▸ **Work required**: Below are some entries. Copy each line in them that holds "agent".

....

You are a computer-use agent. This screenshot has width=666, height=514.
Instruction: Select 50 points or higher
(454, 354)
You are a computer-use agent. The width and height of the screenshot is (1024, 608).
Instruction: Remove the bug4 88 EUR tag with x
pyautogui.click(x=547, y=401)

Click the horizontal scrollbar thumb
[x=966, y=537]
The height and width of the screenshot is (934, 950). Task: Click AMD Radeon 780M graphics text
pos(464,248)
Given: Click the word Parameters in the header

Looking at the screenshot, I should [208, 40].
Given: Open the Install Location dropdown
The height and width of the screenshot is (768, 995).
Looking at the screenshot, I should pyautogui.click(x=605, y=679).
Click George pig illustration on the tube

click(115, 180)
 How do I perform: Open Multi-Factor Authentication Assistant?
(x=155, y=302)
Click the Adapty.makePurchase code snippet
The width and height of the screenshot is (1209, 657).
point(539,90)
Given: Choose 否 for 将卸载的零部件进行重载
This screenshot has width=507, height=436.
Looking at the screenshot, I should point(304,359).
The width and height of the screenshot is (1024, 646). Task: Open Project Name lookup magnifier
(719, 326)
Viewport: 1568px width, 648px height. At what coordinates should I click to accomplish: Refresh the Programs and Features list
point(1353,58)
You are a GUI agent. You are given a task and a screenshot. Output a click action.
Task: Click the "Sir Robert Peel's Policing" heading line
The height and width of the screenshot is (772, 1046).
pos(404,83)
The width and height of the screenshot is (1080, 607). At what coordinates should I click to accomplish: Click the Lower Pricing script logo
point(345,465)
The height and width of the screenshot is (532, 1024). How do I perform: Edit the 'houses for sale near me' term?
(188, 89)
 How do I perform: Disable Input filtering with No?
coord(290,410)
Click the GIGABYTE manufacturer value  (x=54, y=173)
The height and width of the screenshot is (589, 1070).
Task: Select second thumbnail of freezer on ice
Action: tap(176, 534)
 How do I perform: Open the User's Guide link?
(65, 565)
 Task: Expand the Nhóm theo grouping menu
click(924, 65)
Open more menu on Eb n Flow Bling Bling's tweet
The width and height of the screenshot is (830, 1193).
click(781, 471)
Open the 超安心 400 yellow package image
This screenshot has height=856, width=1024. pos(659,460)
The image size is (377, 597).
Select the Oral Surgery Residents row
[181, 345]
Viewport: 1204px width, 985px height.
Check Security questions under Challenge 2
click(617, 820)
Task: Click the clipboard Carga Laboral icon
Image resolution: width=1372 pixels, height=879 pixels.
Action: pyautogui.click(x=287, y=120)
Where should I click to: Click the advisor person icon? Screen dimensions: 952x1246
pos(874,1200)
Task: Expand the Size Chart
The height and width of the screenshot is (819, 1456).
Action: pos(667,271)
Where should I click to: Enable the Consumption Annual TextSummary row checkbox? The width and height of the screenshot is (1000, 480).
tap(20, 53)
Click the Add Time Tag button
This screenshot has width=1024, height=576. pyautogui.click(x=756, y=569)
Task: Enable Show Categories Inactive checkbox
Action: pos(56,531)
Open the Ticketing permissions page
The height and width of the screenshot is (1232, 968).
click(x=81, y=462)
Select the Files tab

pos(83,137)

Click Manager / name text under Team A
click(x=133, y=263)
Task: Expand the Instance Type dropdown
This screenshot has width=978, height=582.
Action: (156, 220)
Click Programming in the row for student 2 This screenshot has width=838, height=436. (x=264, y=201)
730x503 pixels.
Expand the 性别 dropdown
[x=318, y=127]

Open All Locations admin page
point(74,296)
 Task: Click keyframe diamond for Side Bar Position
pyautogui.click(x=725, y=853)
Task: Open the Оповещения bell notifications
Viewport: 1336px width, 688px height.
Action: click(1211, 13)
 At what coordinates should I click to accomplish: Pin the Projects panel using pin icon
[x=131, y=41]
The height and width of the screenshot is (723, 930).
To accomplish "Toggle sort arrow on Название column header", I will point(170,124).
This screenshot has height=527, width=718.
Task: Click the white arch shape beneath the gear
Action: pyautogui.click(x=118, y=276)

....

▸ **Reply to the task**:
You are a computer-use agent. This screenshot has width=666, height=514.
You are a computer-use agent. The width and height of the screenshot is (1024, 608).
You are a GUI agent. You are given a task and a screenshot. Output a click action.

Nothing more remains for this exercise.